┌──
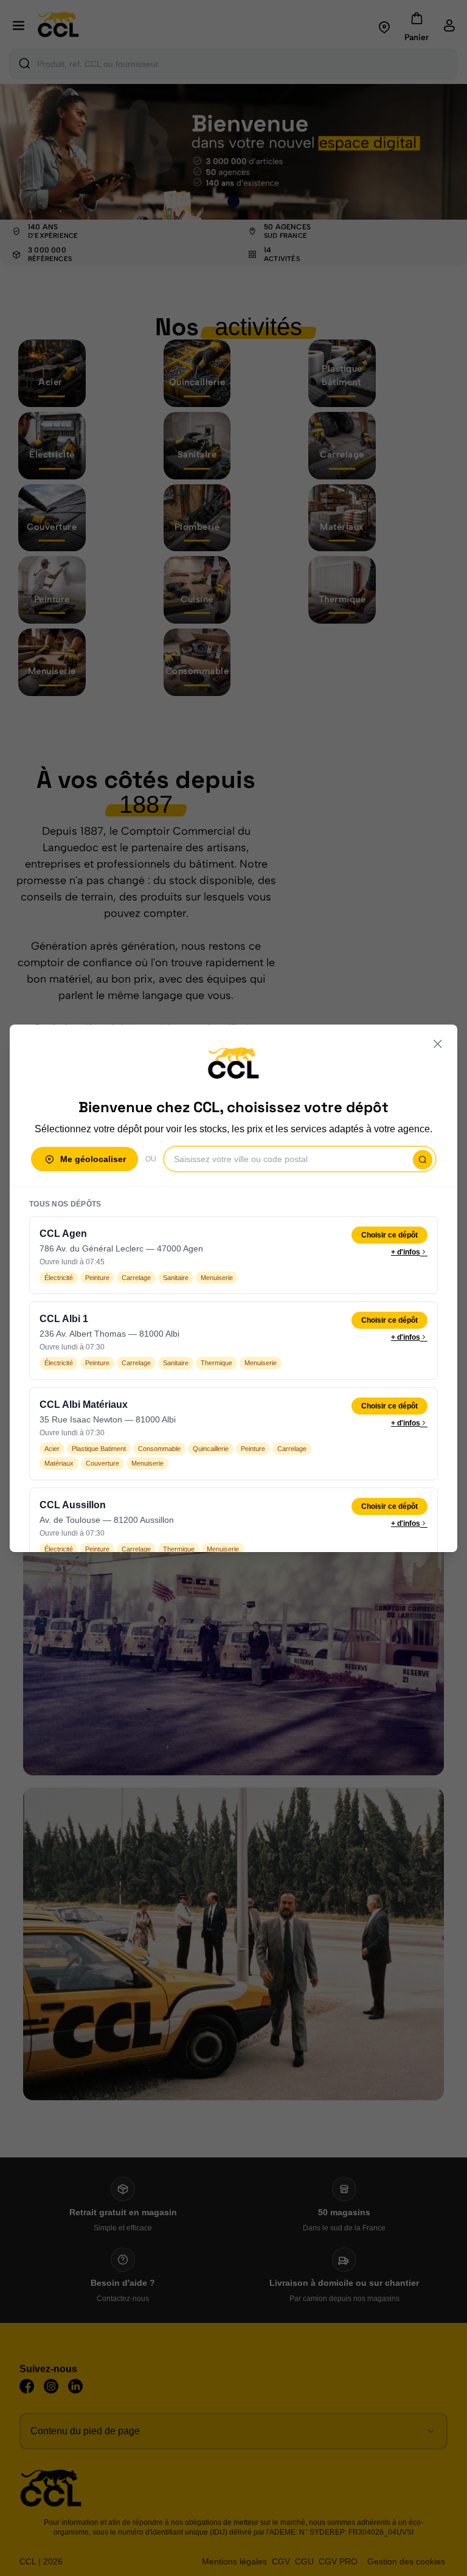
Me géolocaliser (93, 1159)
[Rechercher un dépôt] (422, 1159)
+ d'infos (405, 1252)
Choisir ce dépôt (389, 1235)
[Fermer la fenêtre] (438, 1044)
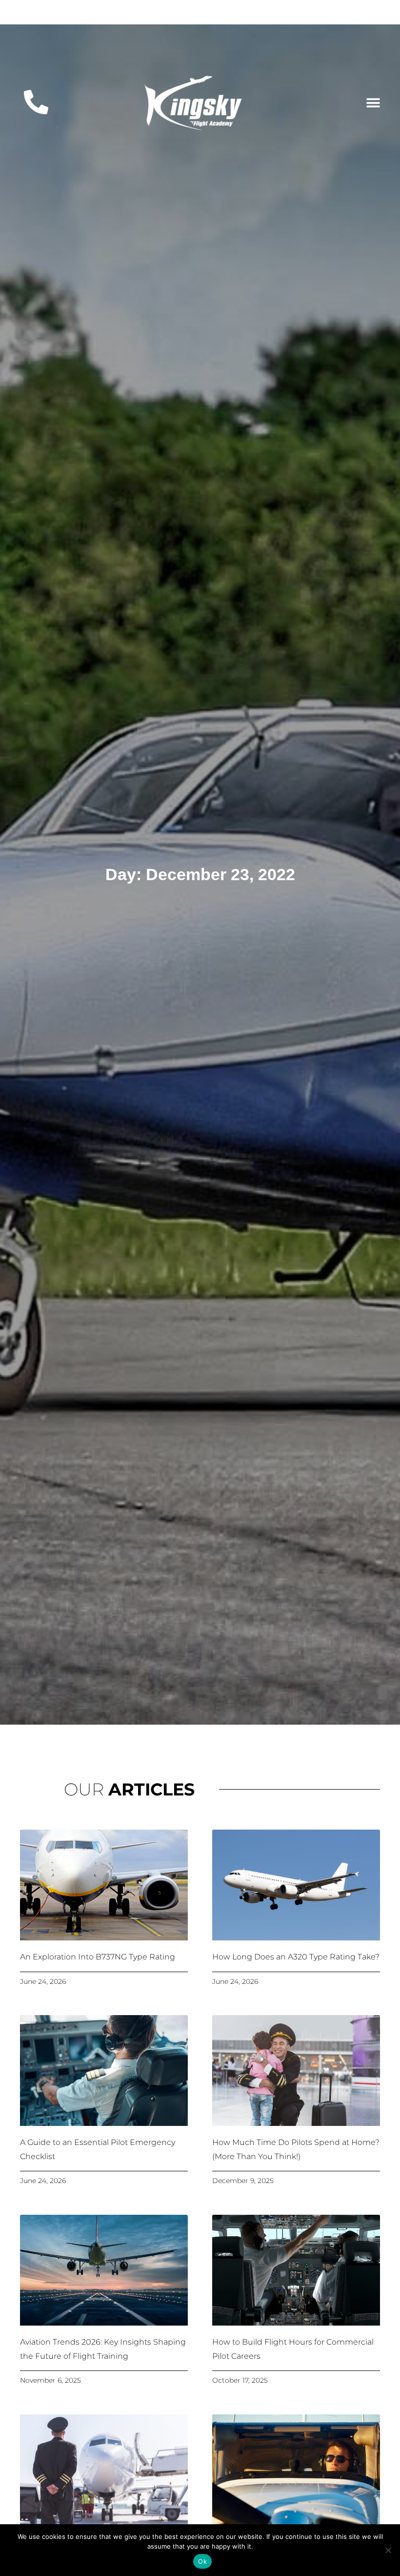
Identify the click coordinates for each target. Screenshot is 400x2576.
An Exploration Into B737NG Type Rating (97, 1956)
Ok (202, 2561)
└──
┌──
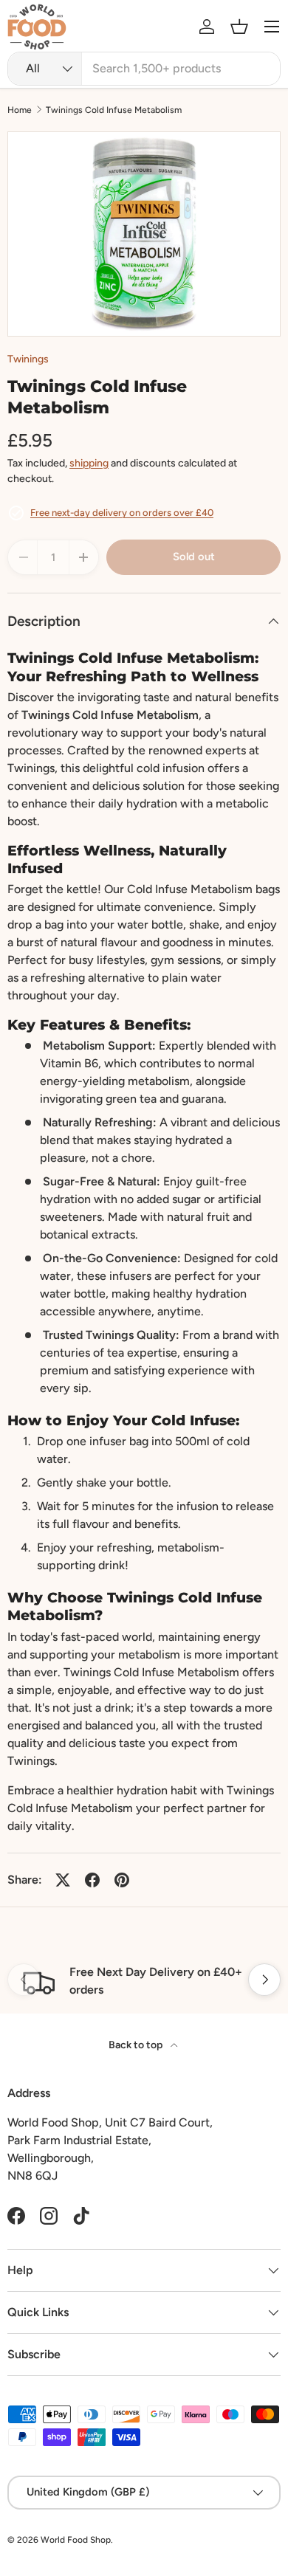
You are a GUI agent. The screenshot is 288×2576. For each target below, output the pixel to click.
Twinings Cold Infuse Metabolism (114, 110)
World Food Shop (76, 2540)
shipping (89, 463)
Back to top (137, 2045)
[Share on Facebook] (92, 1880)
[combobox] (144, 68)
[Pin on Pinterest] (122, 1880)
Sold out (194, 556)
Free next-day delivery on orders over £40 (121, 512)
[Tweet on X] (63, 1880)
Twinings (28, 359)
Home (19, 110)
└──
┌──
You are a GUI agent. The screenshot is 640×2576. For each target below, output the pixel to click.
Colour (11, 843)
└──
ACTIVITY:
Copy each line of the listing that includes "Twinings".

SOLUTION FOR THIS TASK:
Twinings Cold Infuse Metabolism (114, 110)
Twinings (28, 359)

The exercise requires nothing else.